## INSTRUCTIONS TO FOLLOW
When you write out the listing, keep every word as it stands and drop the pictures.

## RECORDS PROVIDED
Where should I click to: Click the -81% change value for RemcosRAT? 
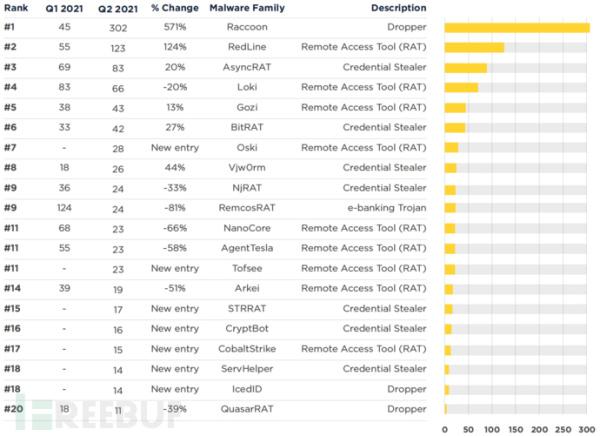(175, 208)
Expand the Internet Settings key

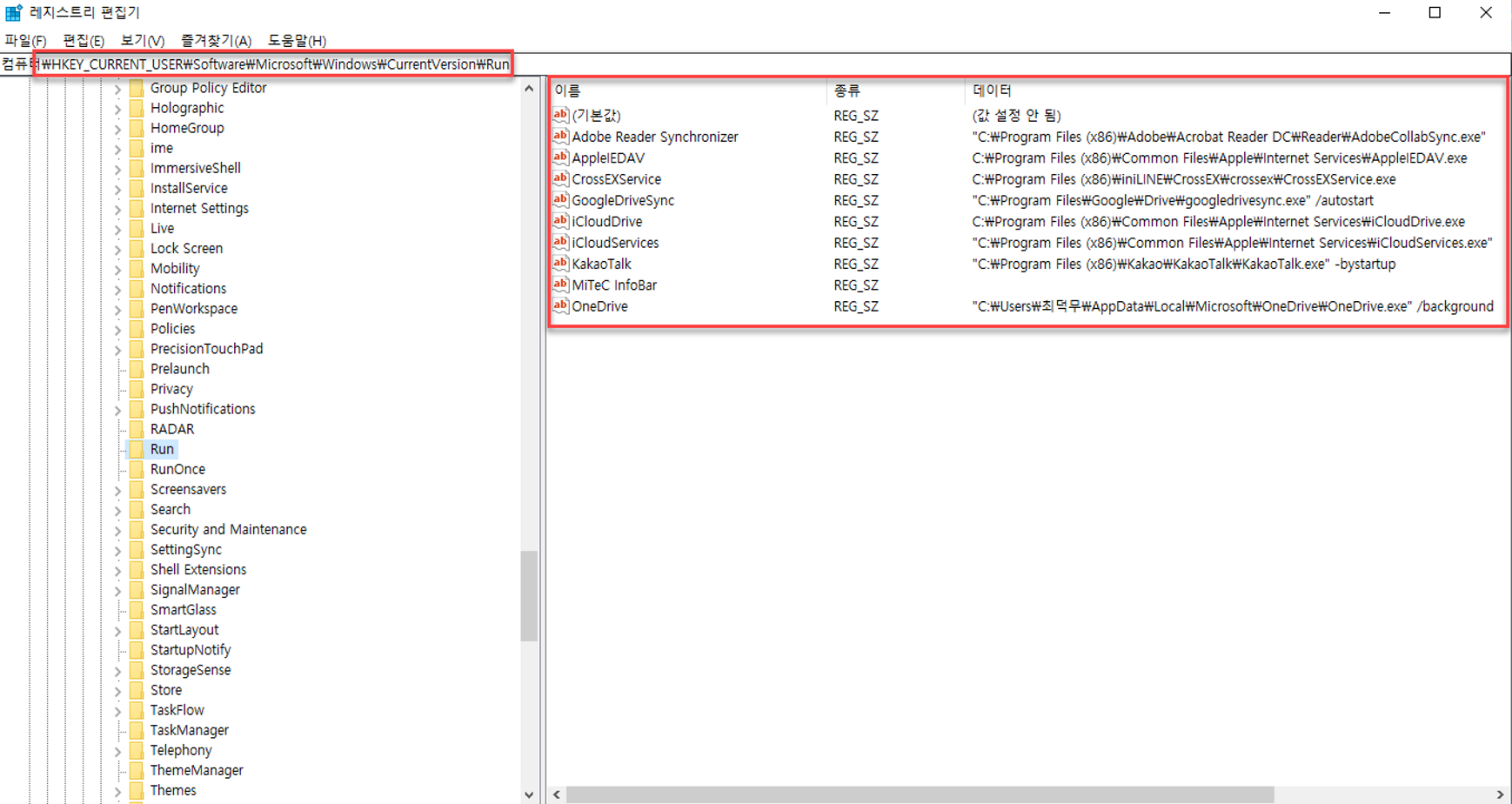click(x=118, y=210)
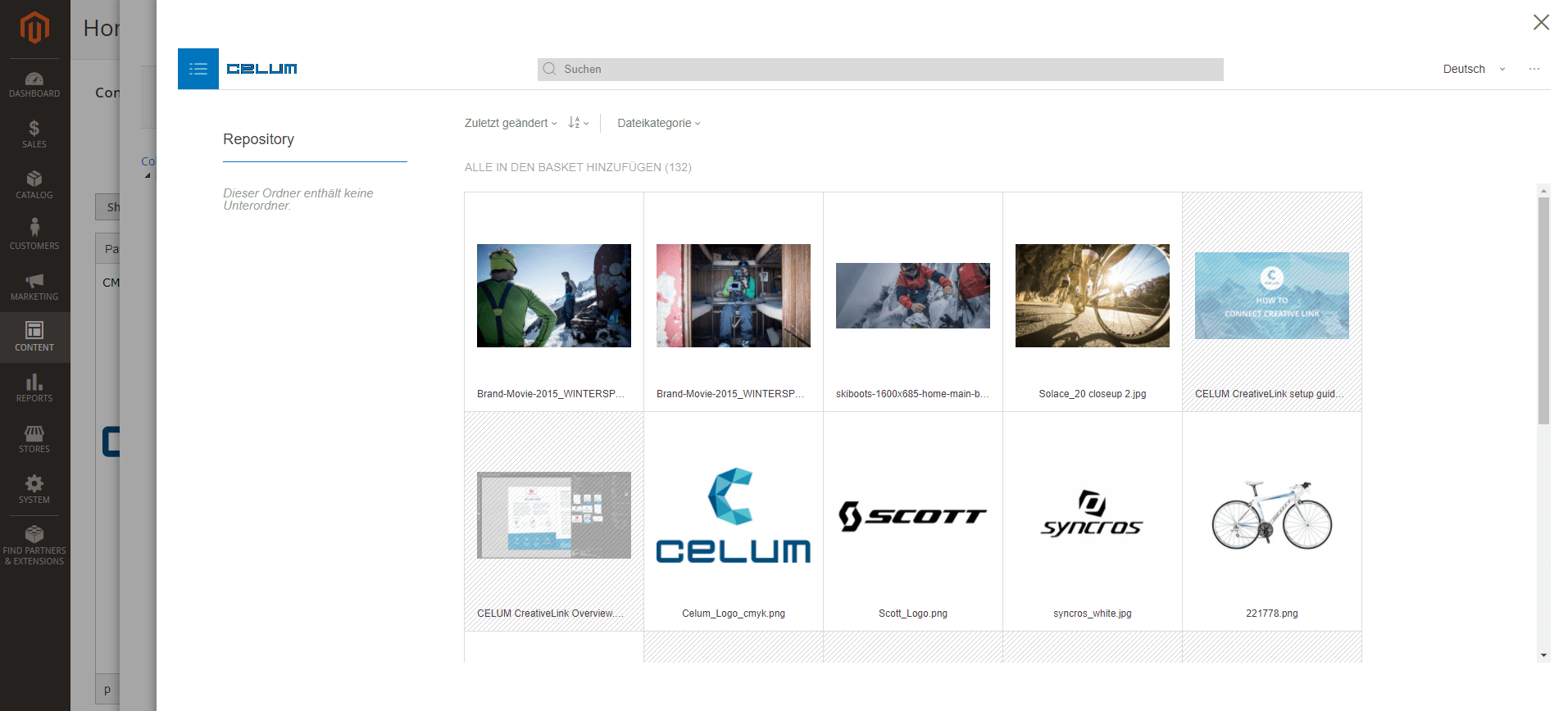Open the Marketing megaphone icon
The width and height of the screenshot is (1568, 711).
coord(34,280)
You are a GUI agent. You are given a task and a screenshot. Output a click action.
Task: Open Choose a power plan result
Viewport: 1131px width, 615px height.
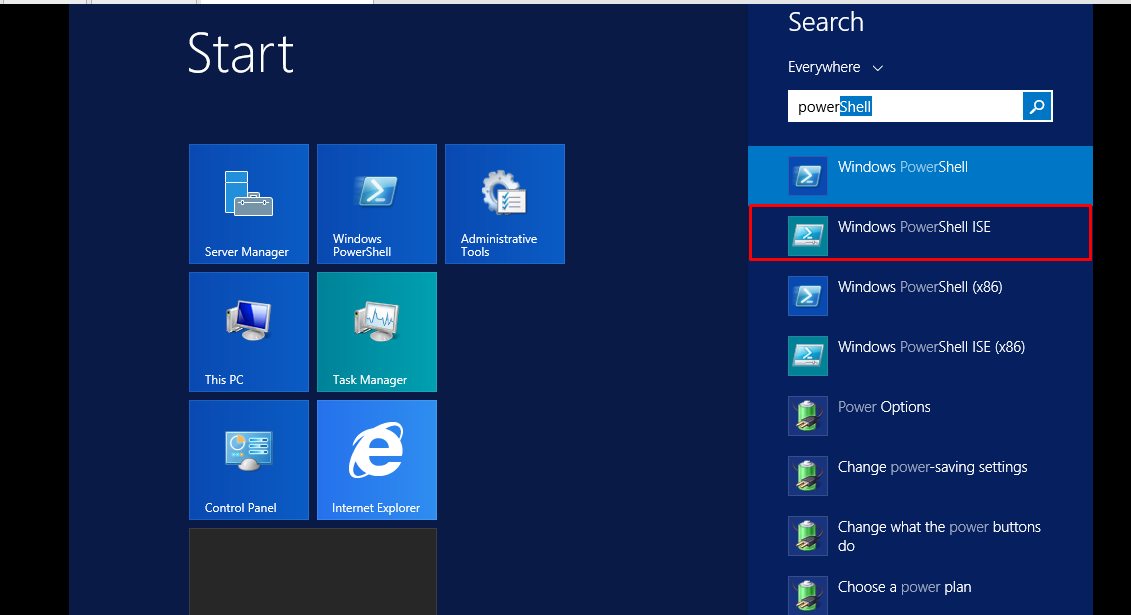point(903,586)
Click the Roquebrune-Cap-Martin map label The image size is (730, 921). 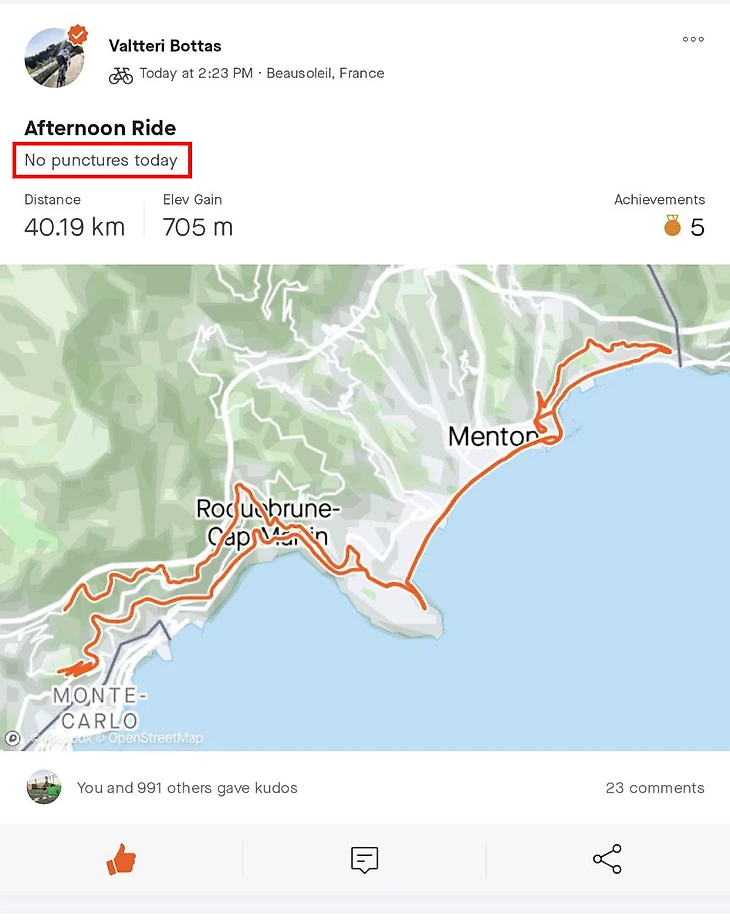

## OUTPUT FOR THIS TASK
Where should I click to: Click the -81% change value for RemcosRAT? 
(175, 208)
Expand the Internet Settings key

click(x=118, y=210)
Open the Marketing megaphone icon
The width and height of the screenshot is (1568, 711).
coord(34,280)
You are a GUI agent. You are given a task and a screenshot. Output a click action.
Task: Open Choose a power plan result
Viewport: 1131px width, 615px height.
point(903,586)
Click the Roquebrune-Cap-Martin map label The image size is (730, 921). 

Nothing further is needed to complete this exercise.